Expertas aducen que el Estado no mitiga la situación adecuadamente
CLARIDAD
Luego de que venció el decreto de Estado de Emergencia, en diciembre del año pasado, a causa de la violencia de género de Puerto Rico, los recursos necesarios para mitigar la problemática han mermado. Con menos fondos, comités de trabajo, continuidad de proyectos y una creciente desconfianza en la ciudadanía, la crisis atraviesa una etapa alarmante, de acuerdo con dos fuentes consultadas por CLARIDAD.
A juicio de Coraly León Morales, presidenta de la Red Nacional de Albergues de Violencia de Género en Puerto Rico, estos desfases en los esfuerzos se deben, en parte, al cambio de gobierno entre la administración de Pedro Pierluisi Urrutia y la de la gobernadora Jenniffer González Colón.
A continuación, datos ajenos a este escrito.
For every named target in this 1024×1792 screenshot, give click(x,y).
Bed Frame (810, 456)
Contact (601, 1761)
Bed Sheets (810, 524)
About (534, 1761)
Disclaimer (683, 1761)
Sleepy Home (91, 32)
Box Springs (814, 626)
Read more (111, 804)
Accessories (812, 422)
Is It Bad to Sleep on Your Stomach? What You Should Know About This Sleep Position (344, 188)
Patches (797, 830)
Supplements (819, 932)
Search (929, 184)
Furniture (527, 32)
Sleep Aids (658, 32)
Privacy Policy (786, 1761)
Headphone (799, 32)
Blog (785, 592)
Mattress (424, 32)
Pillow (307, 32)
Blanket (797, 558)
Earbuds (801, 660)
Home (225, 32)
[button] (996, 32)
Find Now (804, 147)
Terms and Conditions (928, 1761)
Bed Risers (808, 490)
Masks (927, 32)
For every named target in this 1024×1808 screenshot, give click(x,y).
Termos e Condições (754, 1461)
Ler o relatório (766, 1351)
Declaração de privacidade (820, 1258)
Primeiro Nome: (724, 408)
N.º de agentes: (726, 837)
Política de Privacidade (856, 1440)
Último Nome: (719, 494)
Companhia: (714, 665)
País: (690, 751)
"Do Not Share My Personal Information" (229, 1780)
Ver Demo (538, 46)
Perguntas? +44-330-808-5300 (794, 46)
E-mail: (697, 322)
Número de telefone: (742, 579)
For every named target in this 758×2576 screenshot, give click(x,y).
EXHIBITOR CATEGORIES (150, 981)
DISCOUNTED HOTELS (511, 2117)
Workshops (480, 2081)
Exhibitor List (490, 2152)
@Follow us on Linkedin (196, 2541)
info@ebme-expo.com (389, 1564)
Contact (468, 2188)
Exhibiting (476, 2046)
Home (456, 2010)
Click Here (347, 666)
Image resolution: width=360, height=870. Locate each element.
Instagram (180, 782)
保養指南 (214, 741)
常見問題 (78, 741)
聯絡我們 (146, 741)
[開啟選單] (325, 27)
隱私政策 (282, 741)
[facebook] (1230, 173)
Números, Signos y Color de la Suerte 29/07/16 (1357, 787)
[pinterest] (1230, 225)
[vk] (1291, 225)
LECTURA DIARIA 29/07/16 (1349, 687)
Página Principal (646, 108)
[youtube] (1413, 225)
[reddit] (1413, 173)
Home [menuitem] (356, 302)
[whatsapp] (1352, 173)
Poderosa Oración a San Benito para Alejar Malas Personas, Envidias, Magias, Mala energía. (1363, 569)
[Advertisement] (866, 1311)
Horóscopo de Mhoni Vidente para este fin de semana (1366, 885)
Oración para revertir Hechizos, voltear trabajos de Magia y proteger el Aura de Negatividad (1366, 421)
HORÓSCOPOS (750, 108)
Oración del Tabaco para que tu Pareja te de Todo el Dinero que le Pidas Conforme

En esa transición, sostuvo, las estructuras de apoyo existentes fueron cambiadas por otras.
“Nosotras llevamos alzando la voz de alerta desde principios de año porque sabemos que cuando se dejan de implementar estrategias importantes para la atención de la emergencia de violencia de género en el país, ocurre lo que está pasando. La violencia contra las mujeres aumenta y, en este caso, los feminicidios aumentan”, expresó León Morales vía telefónica.
A menos de medio año para que acabe el 2025, las estadísticas de la Oficina de la Procuradora de las Mujeres (OPM) reportan unos 14 feminicidios íntimos, mientras que el Observatorio de Equidad de Género de Puerto Rico registró, de enero a junio, 29 casos de violencia de género que acabaron con la vida de un cuerpo feminizado.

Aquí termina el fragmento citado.